As we reported earlier, it appears that the Chinese government views the internet as one way to equalize the power difference between the US and China. In blunt terms, should there be an overt fight between the US and China, a concerted cyber-attack against US government and private companies, such as those providing water, power, etc, are targets for cyber disruption. With the Senate’s computers under attack from Chinese sources, the threat escalated from a theoretical to real.
In response, Senators Jay Rockefeller (WV) and Olympia Snowe (Me) joined forces to draft a bill addressing what appears to be a very lax attitude within the government on cyber-security. I’m not surprised – it usually takes a triggering event to kick the US Congress into high gear. To his credit, Sen. Rockefeller stated:
“At the risk of sounding alarmist, I know the threats we face. Our enemies are real, they are sophisticated, they are determined and they will not rest… Let me be very clear: I will not wait for a crisis to take action now. Today’s economic climate simply does not allow room for error.”
Amen to that!
As is the case for many problems, right now the responsibilities for cyber security are shared among multiple agencies. In addition, past efforts were focused on hardening military and Pentagon computers.
However intelligence analysts are ringing alarm bells on the threat to private networks. Think about banking systems, rail and air travel, utilities, communications and the impact of a concerted, broad-based cyber attack; in short, total chaos.
The private sector is simply not up to the task, according to Prof. Gene Spafford of Purdue University during recent cybersecurity hearings, stating:
“Society has placed too much reliance on marketplace forces to develop solutions. This strategy has failed, in large part, because the traditional incentive structures have not been present: there is no liability for poor quality, and there is no overt penalty for continuing to use faulty products. In particular, there is a continuing pressure to maintain legacy systems and compatibility rather than replace components with deficient security. The result is a lack of reward in the marketplace for vendors with new, more trustworthy, but more expensive products.”
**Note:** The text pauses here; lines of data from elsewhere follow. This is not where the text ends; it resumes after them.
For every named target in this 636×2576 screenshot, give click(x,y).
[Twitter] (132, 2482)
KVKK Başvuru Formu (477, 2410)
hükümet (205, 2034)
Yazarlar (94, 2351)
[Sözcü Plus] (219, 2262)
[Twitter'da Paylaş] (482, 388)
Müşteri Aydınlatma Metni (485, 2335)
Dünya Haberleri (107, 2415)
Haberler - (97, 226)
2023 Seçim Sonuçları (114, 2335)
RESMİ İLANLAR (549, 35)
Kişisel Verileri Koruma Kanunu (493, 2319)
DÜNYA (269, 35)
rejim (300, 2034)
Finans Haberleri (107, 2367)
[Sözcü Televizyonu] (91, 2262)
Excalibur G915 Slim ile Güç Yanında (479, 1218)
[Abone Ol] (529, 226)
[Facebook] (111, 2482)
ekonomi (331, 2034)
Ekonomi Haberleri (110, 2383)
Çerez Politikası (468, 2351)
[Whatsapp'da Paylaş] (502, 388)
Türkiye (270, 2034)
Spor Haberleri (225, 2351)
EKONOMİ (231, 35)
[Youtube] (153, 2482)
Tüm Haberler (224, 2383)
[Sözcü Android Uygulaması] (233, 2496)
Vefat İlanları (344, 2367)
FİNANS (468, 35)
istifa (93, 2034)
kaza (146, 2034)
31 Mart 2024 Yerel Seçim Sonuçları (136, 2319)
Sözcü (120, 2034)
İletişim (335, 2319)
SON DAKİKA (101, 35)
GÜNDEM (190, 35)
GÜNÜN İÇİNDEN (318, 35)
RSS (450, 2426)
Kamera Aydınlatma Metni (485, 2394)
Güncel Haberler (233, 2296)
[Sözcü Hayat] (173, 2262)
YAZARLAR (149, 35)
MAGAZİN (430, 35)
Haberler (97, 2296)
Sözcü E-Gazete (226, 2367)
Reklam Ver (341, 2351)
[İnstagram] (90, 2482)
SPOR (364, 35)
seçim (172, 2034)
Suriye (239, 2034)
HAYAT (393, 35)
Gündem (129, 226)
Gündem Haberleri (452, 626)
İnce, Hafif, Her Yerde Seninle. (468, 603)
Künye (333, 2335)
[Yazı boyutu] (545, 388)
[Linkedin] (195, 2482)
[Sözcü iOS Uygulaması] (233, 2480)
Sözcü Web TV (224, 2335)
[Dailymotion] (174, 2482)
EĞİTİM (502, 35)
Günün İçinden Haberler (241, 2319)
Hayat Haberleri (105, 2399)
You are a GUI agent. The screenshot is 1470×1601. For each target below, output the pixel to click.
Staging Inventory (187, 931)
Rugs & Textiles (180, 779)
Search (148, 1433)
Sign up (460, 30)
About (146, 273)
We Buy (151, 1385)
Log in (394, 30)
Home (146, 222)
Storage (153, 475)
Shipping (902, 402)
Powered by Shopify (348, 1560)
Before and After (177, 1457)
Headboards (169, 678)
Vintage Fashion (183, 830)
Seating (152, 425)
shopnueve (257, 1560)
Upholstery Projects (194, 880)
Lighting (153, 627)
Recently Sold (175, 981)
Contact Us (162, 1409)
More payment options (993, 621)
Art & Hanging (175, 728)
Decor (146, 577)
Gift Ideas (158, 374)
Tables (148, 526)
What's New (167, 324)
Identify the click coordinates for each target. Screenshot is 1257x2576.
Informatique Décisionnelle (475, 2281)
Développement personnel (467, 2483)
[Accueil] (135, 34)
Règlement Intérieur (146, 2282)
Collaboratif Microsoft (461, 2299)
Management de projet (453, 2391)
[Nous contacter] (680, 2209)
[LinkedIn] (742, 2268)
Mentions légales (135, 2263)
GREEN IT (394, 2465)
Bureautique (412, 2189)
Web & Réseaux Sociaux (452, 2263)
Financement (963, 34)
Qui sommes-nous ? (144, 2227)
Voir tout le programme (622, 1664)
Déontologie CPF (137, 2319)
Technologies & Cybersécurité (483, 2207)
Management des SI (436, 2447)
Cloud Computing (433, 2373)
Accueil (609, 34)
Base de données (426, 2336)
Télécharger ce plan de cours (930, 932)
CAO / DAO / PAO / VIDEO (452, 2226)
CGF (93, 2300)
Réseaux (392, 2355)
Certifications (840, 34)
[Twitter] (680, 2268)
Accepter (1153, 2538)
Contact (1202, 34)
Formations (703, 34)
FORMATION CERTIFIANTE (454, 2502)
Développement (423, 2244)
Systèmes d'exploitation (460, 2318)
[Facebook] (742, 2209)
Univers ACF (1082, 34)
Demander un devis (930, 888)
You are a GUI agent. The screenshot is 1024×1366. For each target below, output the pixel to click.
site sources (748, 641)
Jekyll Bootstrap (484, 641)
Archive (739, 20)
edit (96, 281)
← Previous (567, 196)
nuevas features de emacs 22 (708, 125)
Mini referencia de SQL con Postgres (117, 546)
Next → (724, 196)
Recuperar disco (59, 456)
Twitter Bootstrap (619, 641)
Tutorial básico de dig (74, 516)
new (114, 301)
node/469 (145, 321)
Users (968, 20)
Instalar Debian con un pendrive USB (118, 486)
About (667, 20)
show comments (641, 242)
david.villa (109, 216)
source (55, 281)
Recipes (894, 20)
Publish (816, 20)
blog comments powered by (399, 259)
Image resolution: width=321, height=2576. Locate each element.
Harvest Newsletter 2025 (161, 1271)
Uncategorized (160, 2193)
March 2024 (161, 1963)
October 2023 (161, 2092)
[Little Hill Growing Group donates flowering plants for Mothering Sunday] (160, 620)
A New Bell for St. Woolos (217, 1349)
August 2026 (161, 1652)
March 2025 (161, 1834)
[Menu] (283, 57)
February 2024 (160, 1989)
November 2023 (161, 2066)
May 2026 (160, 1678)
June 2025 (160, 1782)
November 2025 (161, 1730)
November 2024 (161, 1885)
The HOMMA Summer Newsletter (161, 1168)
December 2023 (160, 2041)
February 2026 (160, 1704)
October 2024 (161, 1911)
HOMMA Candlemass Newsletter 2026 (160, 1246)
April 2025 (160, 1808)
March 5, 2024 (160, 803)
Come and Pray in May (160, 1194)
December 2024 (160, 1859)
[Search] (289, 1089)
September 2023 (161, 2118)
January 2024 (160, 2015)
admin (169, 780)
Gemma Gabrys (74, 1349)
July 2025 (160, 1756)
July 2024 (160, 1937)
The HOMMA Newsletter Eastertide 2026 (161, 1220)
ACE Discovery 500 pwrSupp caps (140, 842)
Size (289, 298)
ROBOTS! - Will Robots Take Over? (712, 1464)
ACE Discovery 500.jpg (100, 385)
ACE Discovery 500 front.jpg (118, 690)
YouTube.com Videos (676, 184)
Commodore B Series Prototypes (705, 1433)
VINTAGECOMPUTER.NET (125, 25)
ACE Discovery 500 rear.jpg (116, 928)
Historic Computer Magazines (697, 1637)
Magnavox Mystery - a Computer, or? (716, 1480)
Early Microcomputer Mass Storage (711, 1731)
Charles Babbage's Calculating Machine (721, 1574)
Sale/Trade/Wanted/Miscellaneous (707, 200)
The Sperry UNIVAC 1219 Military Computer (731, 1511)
Lacking incentives, the private sector will also take a “wait for the tragedy and then act” approach. The proposed legislation is comprehensive and far reaching. The key points of the proposed legislation are outlined below (Go HERE for details):
- Establish an Office of the National Cybersecurity Advisor in the White House, serving as the lead officer in developing cyber security policies and plans.
- Involve the private sector in cyber security actions, including establishing “…enforceable cybersecurity standards. The legislation would require the National Institute of Standards and Technology to establish measurable and auditable cybersecurity standards that would be applicable both to government and the private sector.”
- Provide for licensing and certification of cyber security professionals.
- Establish cyber security standards for products purchased by the government.
The key point of this proposed legislation is the broad-scale involvement of the private sector to meet national cyber security standards. This is no trivial task and you can bet that a lot of these companies will protest the scope of mandatory government standards. However, I have to believe that this country’s key industries are vulnerable and lacking a private incentive to harden systems, the proposed legislation kicks this vulnerability front and center where it should be.